‘I don’t have to be gay to direct a film about a gay man’
Lokesh Kumar, whose My Son is Gay has crossed the censor hurdle, is gearing up for the release of his dream project
Lokesh Kumar’s film, My Son is Gay, has been in the news for many years now. It isn’t every day that a director makes his debut with a film whose protagonist is homosexual, after all. It is a film that even the director’s family and friends weren’t in support of. It’s all finally paid off for Lokesh this past week, when his film was certified U/A without any cuts by the CBFC. "I was nervous about the certification, but it’s clear that the audience profile is changing," says Lokesh.
The idea for the film came to him after he attended the Bangalore Queer Film Festival many years ago. "Initially, I thought of doing the film in Hindi, but I had budget constraints and casting issues," says Lokesh, who was forced to shelve the project for a while. And then, he came up with the idea of crowdfunding the film, but that didn’t go too well either. “I couldn't collect more than Rs 11 lakh and had to return the money to the respective contributors,” he says. And then, finally, he found the film’s producers in Anil Saxena and Cyril D'Souza. “All thanks to Facebook again," he smiles.

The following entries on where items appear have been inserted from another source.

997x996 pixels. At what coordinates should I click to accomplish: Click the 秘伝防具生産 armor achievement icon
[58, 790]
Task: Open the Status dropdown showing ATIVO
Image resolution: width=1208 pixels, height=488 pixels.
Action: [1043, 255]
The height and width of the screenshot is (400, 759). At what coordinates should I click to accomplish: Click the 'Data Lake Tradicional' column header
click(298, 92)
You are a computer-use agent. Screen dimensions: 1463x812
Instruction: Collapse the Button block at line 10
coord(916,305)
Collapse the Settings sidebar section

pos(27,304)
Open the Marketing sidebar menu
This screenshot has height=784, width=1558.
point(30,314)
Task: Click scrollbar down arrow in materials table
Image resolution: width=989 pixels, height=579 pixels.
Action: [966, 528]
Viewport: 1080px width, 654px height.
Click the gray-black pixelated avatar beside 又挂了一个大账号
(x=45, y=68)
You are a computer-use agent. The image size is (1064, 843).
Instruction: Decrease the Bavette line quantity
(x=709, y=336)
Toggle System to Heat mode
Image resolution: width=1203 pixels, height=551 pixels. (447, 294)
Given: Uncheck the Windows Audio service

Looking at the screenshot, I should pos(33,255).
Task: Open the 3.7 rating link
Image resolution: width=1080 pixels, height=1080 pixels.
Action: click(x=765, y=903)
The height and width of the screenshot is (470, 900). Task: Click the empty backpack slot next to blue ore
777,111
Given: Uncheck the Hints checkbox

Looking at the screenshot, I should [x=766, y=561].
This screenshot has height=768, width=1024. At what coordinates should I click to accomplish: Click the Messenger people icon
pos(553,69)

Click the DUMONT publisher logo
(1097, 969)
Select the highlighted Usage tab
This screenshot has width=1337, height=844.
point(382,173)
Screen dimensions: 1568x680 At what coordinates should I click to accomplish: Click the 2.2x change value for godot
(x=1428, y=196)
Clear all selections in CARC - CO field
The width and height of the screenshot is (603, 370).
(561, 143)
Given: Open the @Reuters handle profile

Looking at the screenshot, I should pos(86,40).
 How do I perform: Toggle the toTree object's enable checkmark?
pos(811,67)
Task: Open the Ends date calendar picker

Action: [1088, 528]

Lokesh completed shooting in about 27 days in and around Chennai and Kerala. "The actors and technicians all reacted with shock when they learned about the subject of this film. They hadn’t ever done a film that had touched upon homosexuality in all their years of work," he says. And that’s probably why many renowned actors refused to be part of this project. “They all liked the story, but didn't want to risk their careers by coming on board. They are image-conscious," he says.
Anupama Kumar was the first actor to show interest in the film. "Through her, senior actors including Kishore and Jayaprakash came aboard. Anupama came in as an artiste, but ended up becoming a co-director. Her interactions with LGBT members during her modelling days came in handy," he says.
To do justice to the subject, he met many members of LGBT associations. "It’s a matter of understanding that homosexuality is an orientation. But instead, thanks to preconceived notions, they get stereotyped. It's high time we stopped being insensitive about sexual orientation."
My Son Is Gay, which is about a mother coming to terms with the homosexuality of her son, is planned for a simultaneous release in Tamil and Hindi next year. "I've had a lot of people ask if I am gay. But let me clarify once and for all: I don't have to be gay to direct a film about a gay man!"
Lokesh is next working on a script about a rape victim. "I am drawn to parallel cinema, and love films like Visaaranai that educate the audience," he says.
My Son is Gay had its international premiere at the Indian Film Festival of Melbourne in August this year. The film will be screened on November 25 at the Kolkata LGBT Film Festival.